# [Material shown]
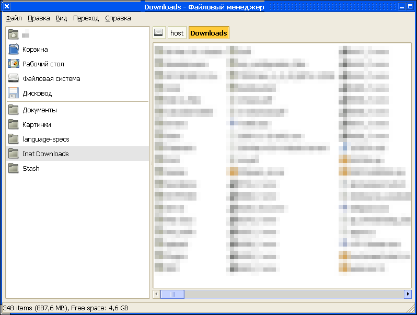417x315 pixels.
Task: Select Inet Downloads bookmark
Action: coord(45,154)
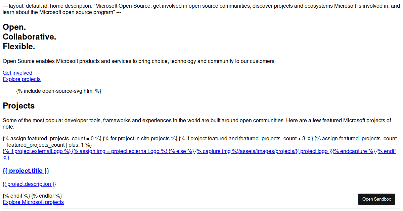This screenshot has height=211, width=403.
Task: Select the Open Source enables Microsoft paragraph
Action: click(139, 61)
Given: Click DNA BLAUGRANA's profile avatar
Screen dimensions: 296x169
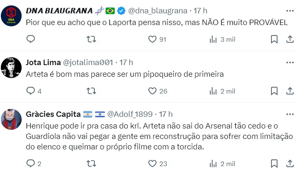Looking at the screenshot, I should 12,16.
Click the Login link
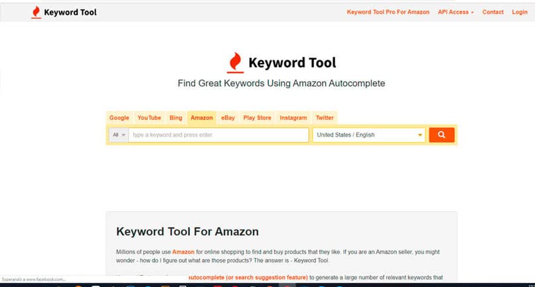Screen dimensions: 535x287 point(520,12)
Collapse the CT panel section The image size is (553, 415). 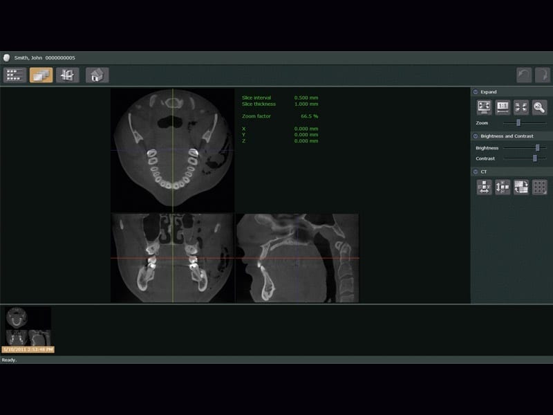[476, 172]
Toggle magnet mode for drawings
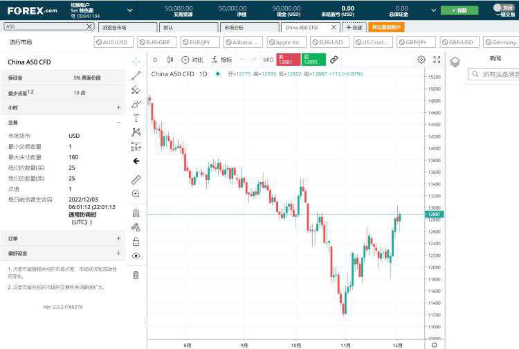This screenshot has height=349, width=519. [x=136, y=213]
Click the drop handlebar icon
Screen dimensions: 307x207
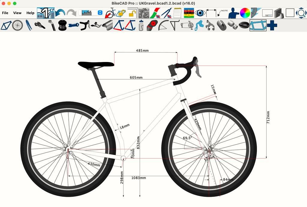click(x=85, y=25)
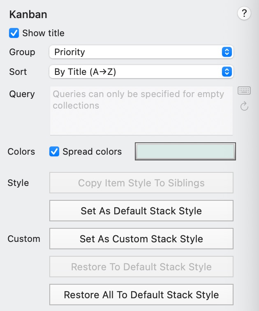Open help with the question mark button
This screenshot has height=311, width=259.
point(244,14)
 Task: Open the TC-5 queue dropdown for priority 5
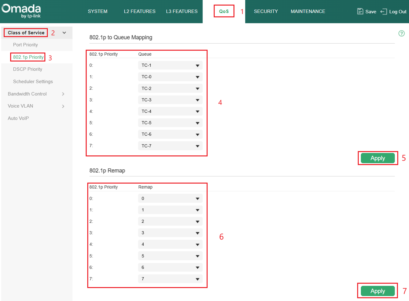tap(170, 122)
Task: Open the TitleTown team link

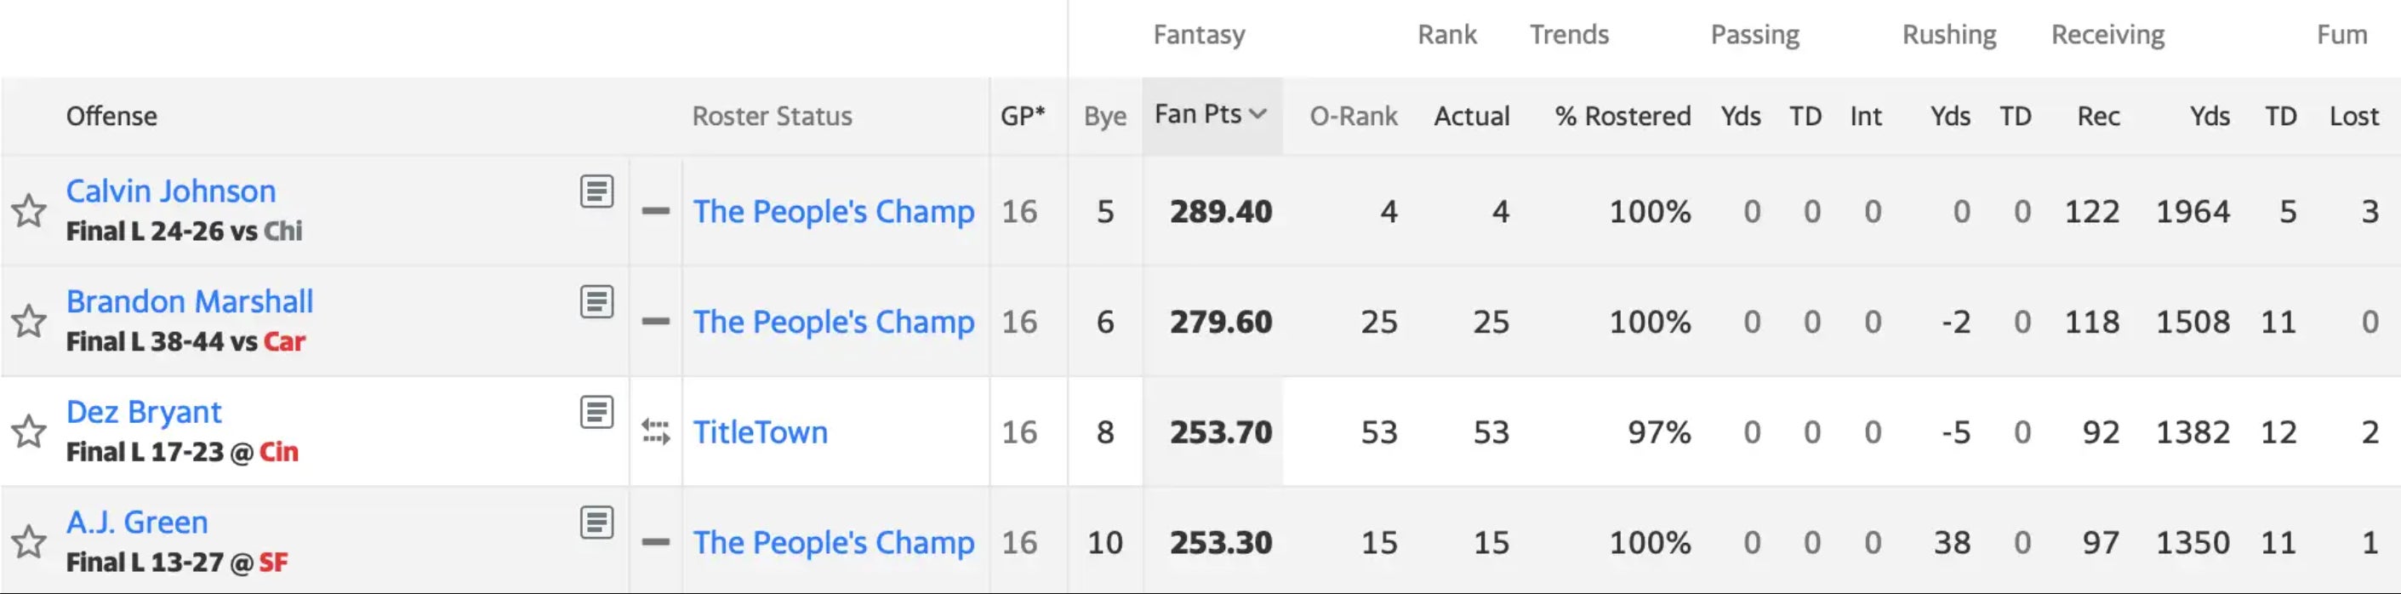Action: click(760, 432)
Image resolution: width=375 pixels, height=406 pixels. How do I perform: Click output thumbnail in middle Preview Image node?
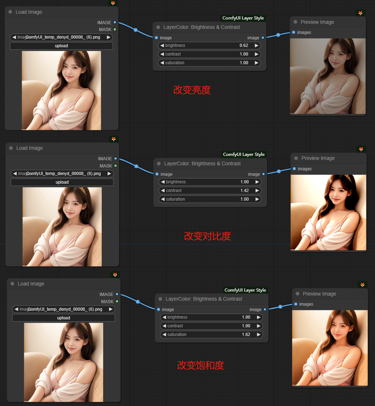click(328, 213)
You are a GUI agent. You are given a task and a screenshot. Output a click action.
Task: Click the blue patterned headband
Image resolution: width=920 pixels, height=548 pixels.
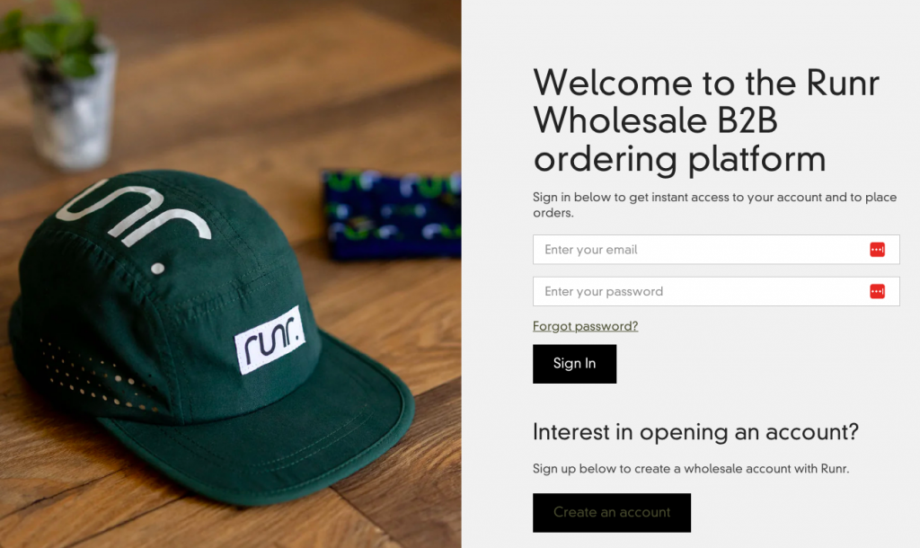392,215
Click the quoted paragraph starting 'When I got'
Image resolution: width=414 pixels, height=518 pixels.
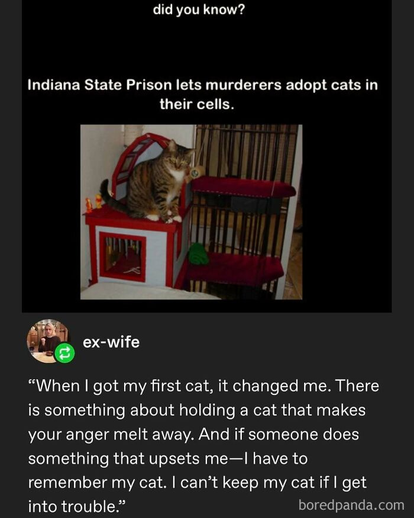pos(203,446)
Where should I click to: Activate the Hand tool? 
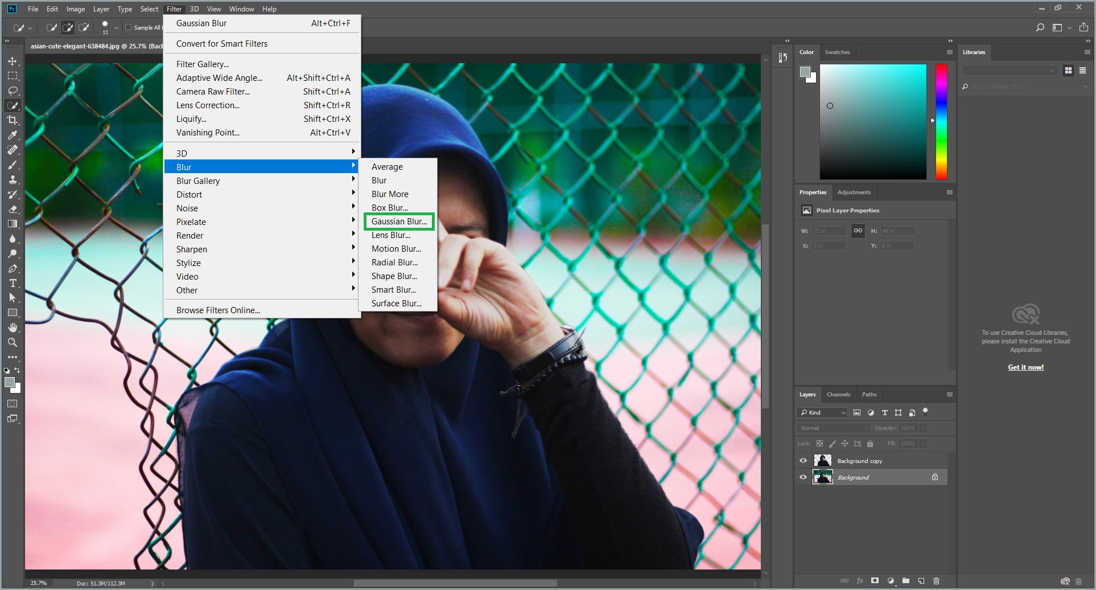[13, 327]
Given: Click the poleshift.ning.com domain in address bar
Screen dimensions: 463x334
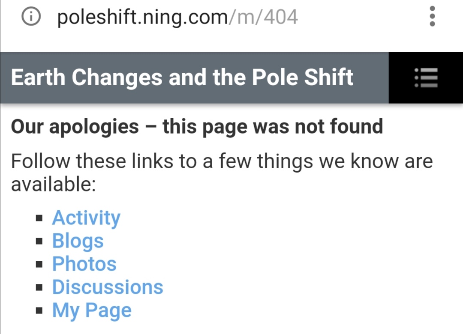Looking at the screenshot, I should tap(143, 18).
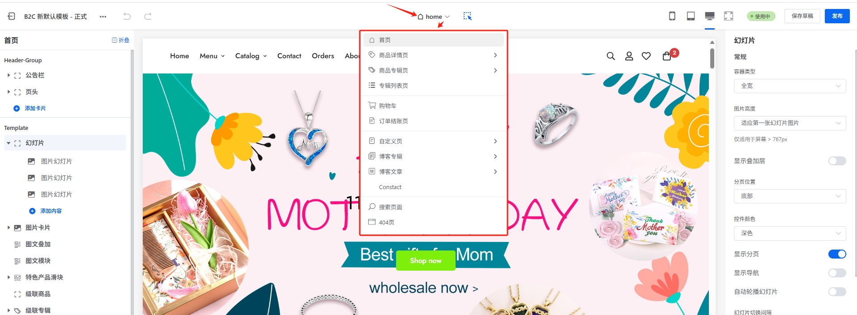This screenshot has width=857, height=315.
Task: Switch to tablet preview icon
Action: click(691, 16)

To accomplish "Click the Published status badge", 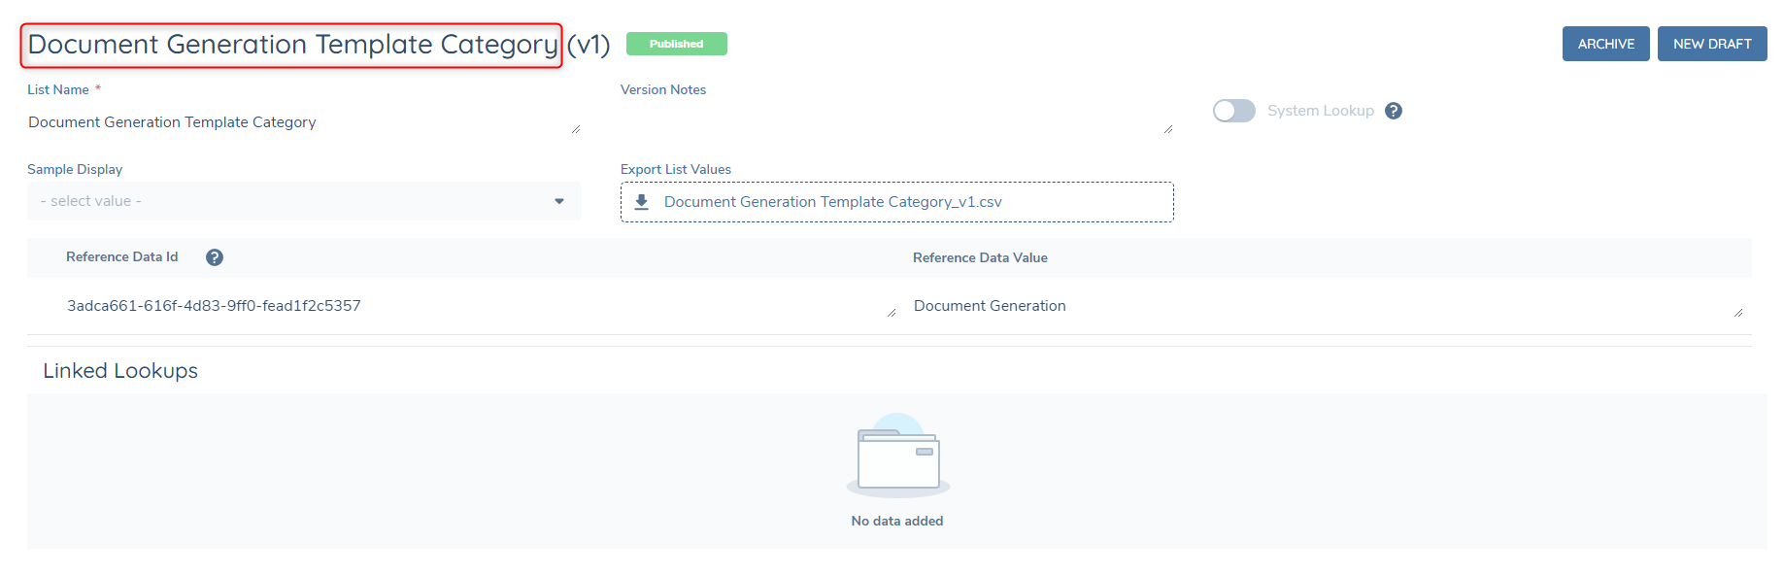I will tap(676, 44).
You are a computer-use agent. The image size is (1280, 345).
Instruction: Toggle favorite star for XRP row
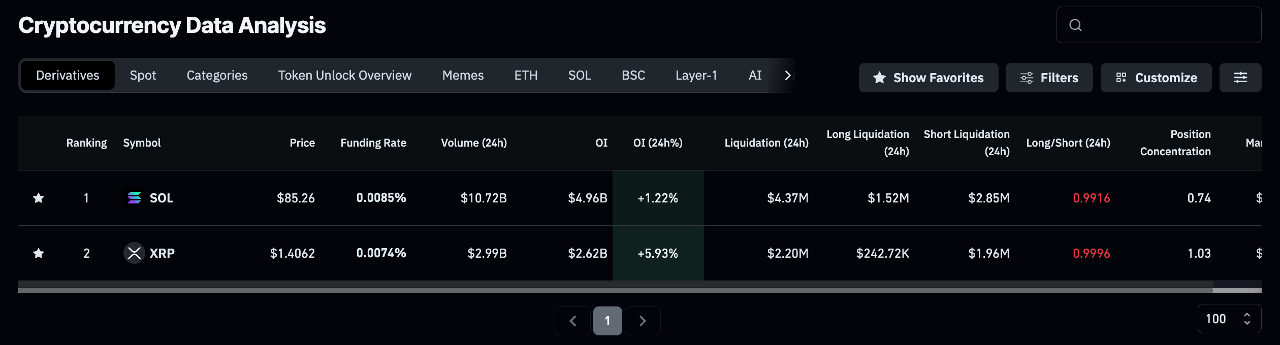38,253
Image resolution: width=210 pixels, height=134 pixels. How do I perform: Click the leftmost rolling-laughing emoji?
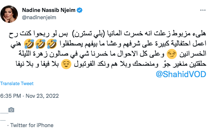29,44
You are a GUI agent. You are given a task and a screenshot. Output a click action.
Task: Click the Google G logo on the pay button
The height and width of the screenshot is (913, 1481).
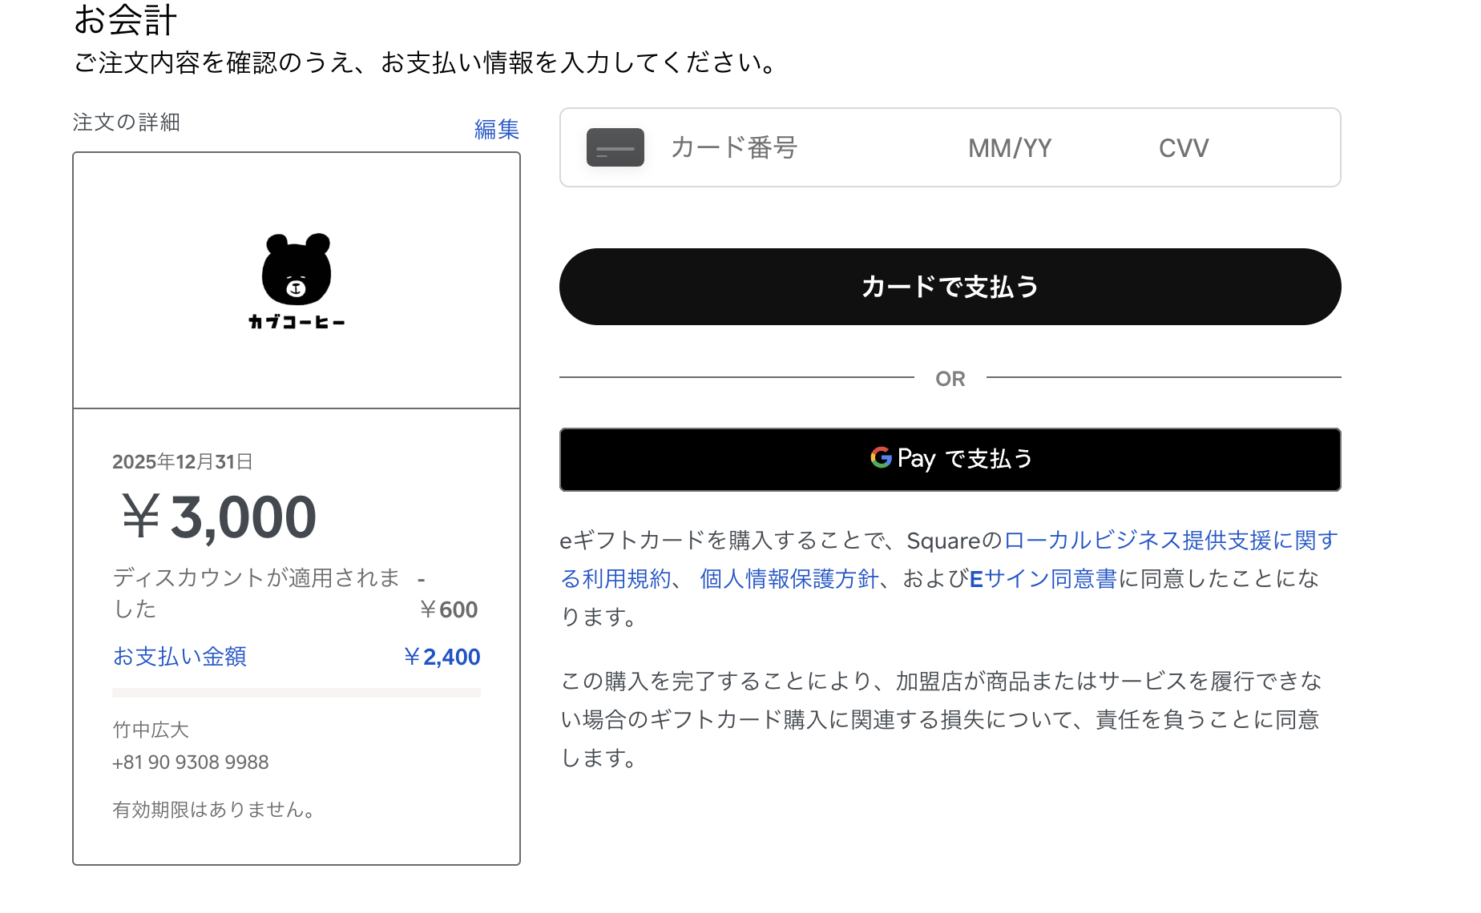[881, 457]
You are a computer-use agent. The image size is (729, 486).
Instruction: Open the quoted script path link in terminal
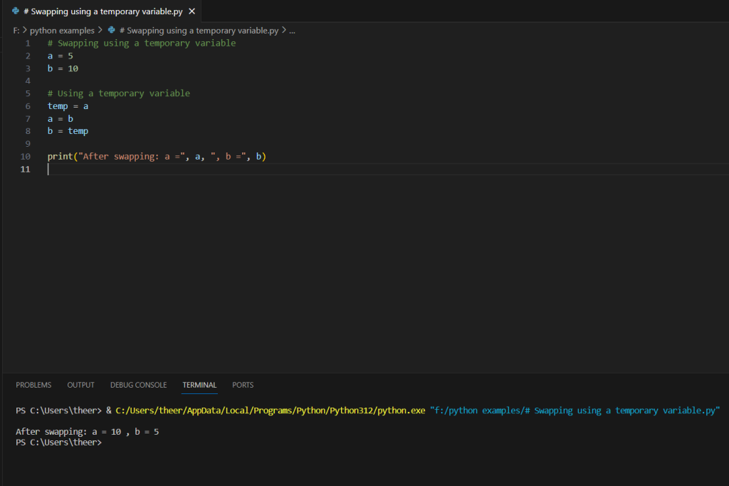(x=575, y=411)
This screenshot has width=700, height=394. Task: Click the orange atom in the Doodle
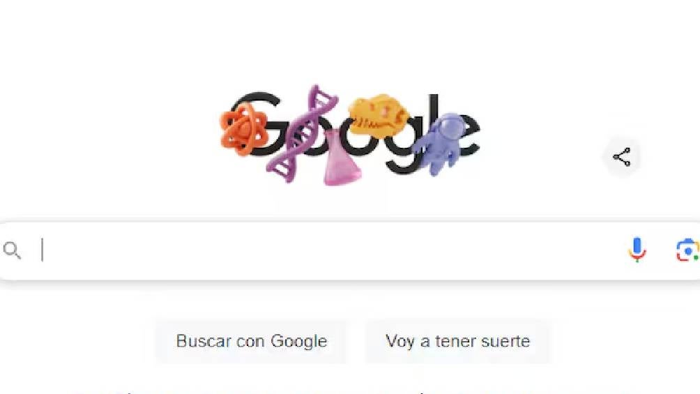coord(243,128)
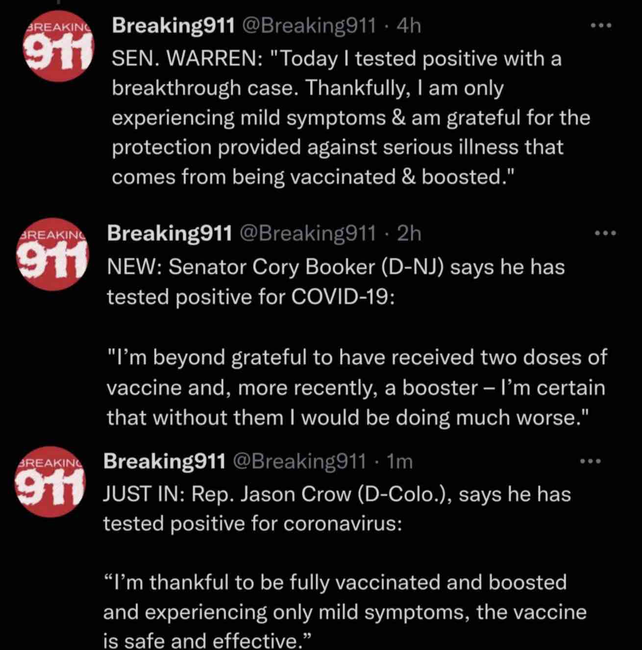Viewport: 642px width, 650px height.
Task: Click Breaking911 display name on the Warren tweet
Action: [x=173, y=25]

# [Problem]
Would you please copy every line from the listing above that contains the word "computer"?

# [Result]
You are a computer-use agent. The image size is (1280, 345).
You are a computer-use agent. The image size is (729, 486).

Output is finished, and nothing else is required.